Alongside the ECP, the UK is looking to boost the remit of the Health & Safety Executive, the body responsible for vetting all new pesticide ingredients. Five months into post-Brexit life, however, and a vetting process is still yet to be developed.
“There are no checks or balances here”
As a result, pesticide licence renewals have been delayed for another three years to give the HSE more time to implement the new regime. It means glyphosate’s licence in the EU, for example, could expire in 2022, yet will be available for use in the UK until 2025.
The British pesticides industry is upset by the delay. While it hoped Brexit would enable the UK to make faster decisions with greater predictability, the results so far fall short of expectations.
“The delay means the [pesticide] companies have to separately plan for renewal in the UK and the EU,” says Dave Bench, CEO of the Crop Protection Association and former HSE director. “That’s a different timeframe and potentially different requirements which is simply more costs.”
Agrichemical companies such as Bayer and BASF often pay hundreds of thousands of pounds to support a substance through each application process, explains Bench. Unless the process is streamlined, it could leave these companies paying the costs in both the UK and the EU and inevitably force some to weigh up staying in the British market at all.

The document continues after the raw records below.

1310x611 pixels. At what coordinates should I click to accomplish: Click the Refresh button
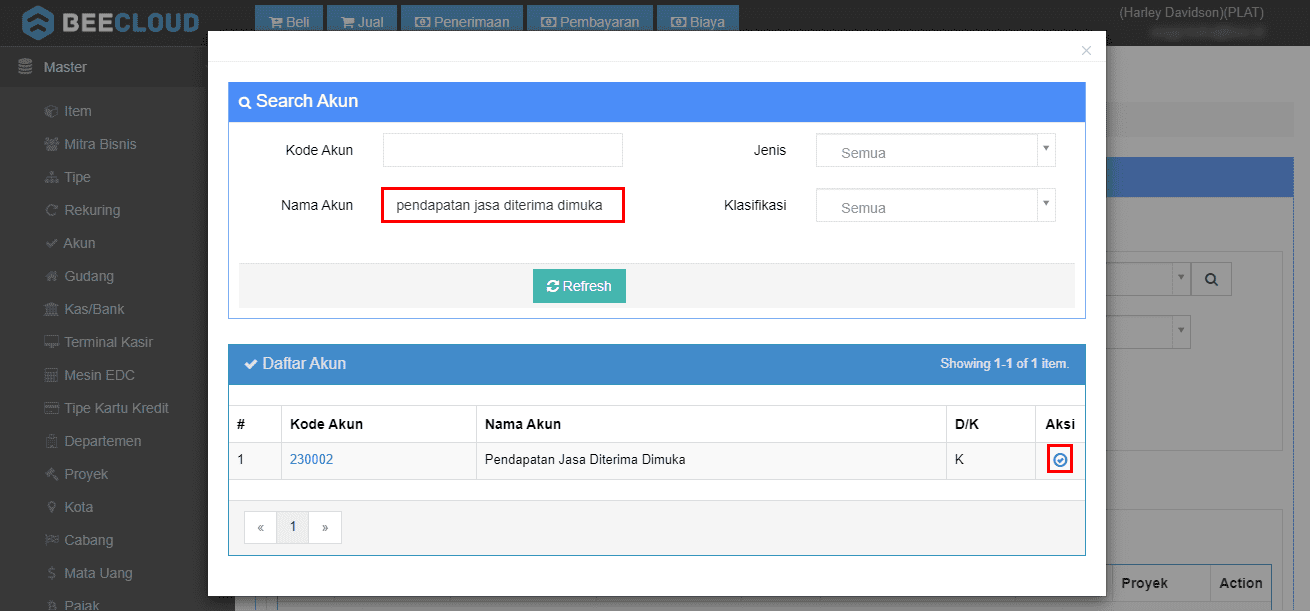tap(579, 286)
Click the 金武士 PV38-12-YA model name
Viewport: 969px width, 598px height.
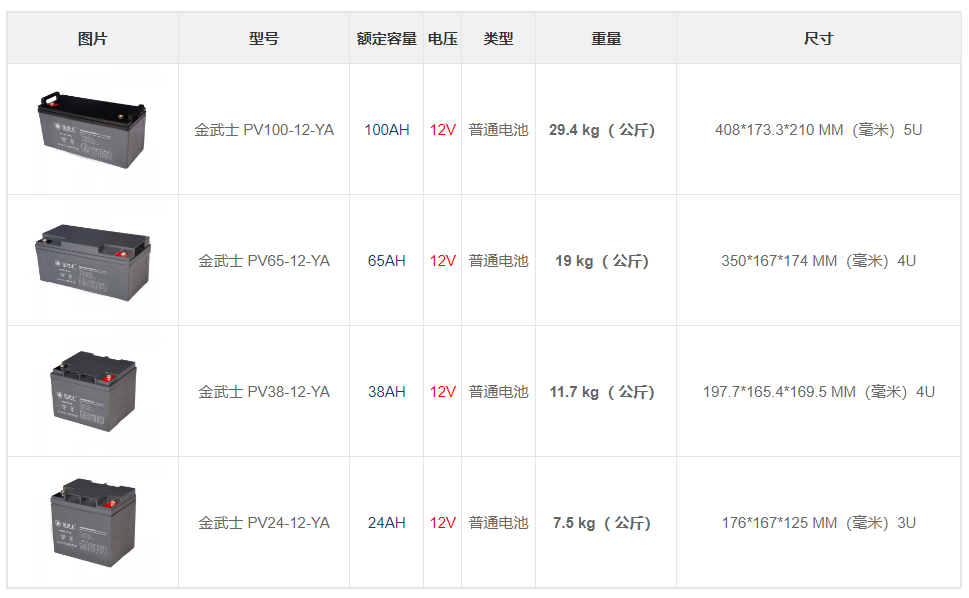point(264,392)
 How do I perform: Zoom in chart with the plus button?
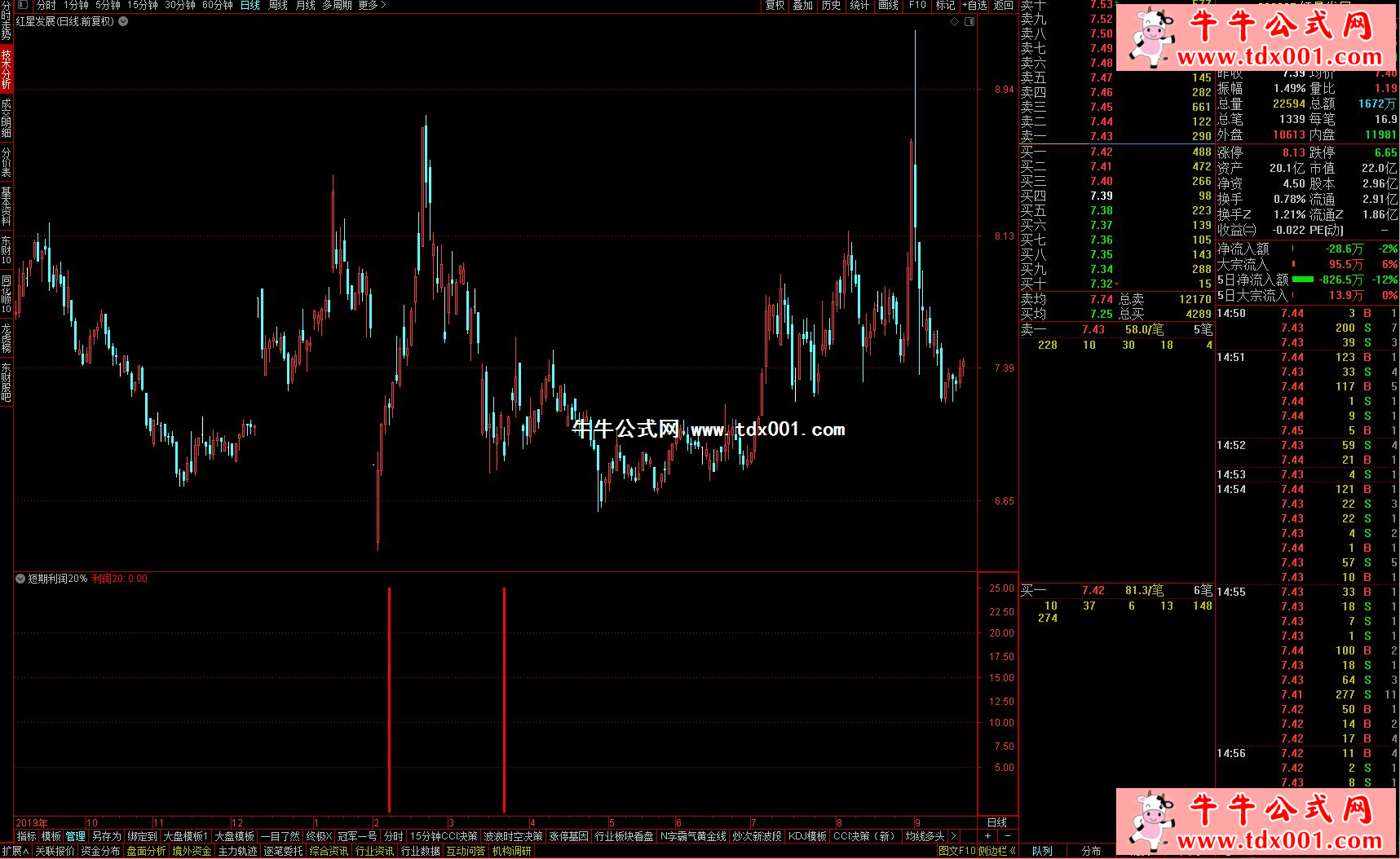(x=988, y=836)
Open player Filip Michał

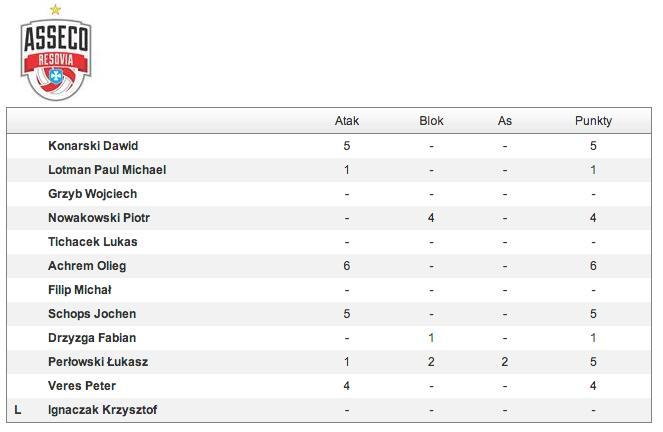click(x=79, y=290)
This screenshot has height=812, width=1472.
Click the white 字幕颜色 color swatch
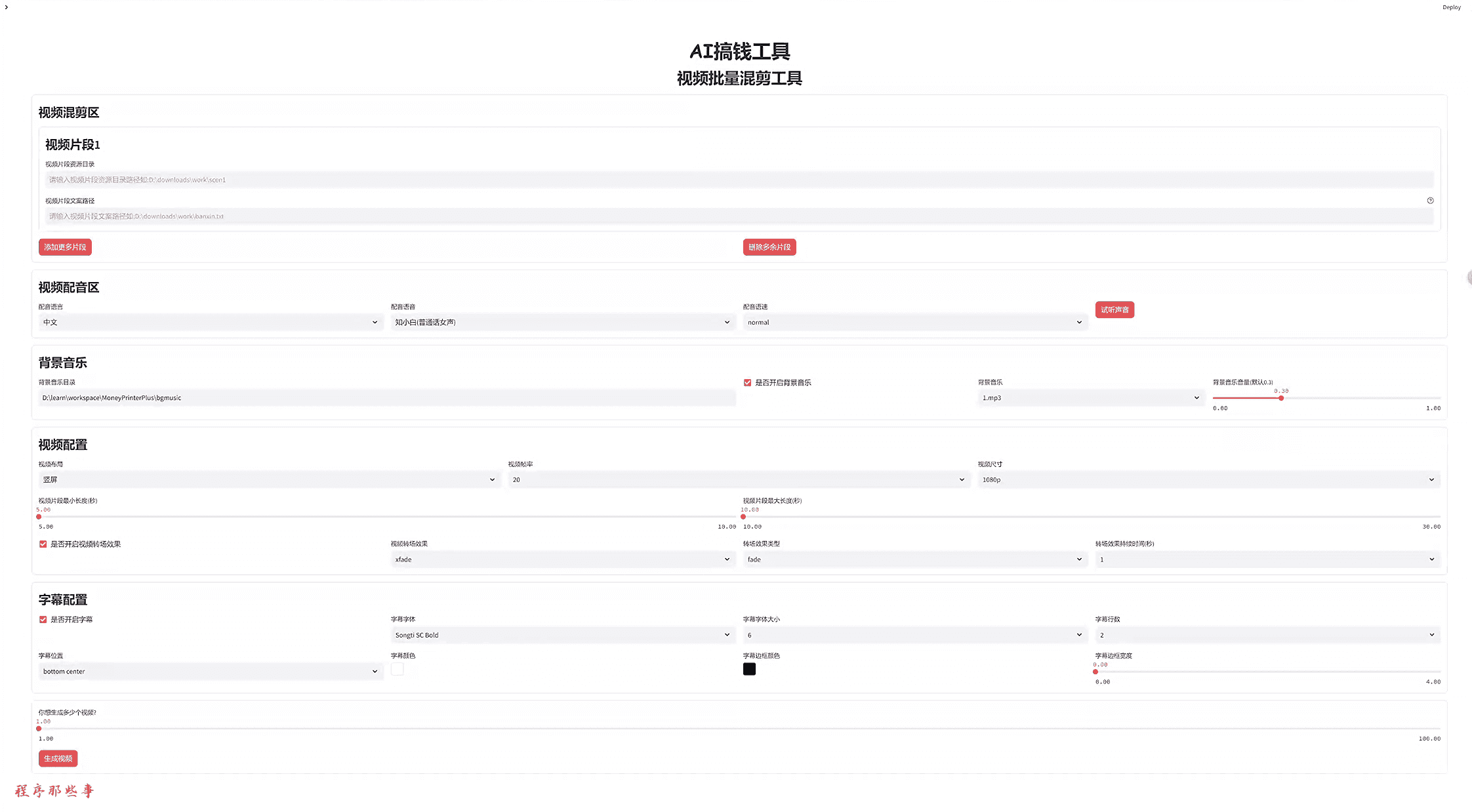(x=398, y=669)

“That will have a knock-on effect through the supply chain and will make producing certain crops more expensive in the UK,” Bench says. “If indeed it’s possible to grow those crops at all.”
Implementing a new regulatory framework was arguably always going to be tricky. Yet with trade negotiations with the likes of Australia now seemingly drawing to a conclusion, campaigners fear continued policy holes leave the UK exposed to external influence.
“To go into those negotiations with a woolly, uncertain domestic legal framework is a big risk,” says Josie Cohen, head of policy & campaigns at Pesticide Action Network UK. “It makes it much more likely that the UK will agree to a weakening of domestic pesticide standards.”
Major changes to regulation could also hurt British farmers, Cohen suggests, with divergence from EU rules potentially entailing restrictions on agricultural exports to the bloc.
For pesticides, just like everything else, Brexit has set the UK on a new trajectory with new rules. Changes are afoot and Boris Johnson is known to view biotechnology as an area “where we want to do things different”. Observers on all sides are now just waiting to find out exactly what that means.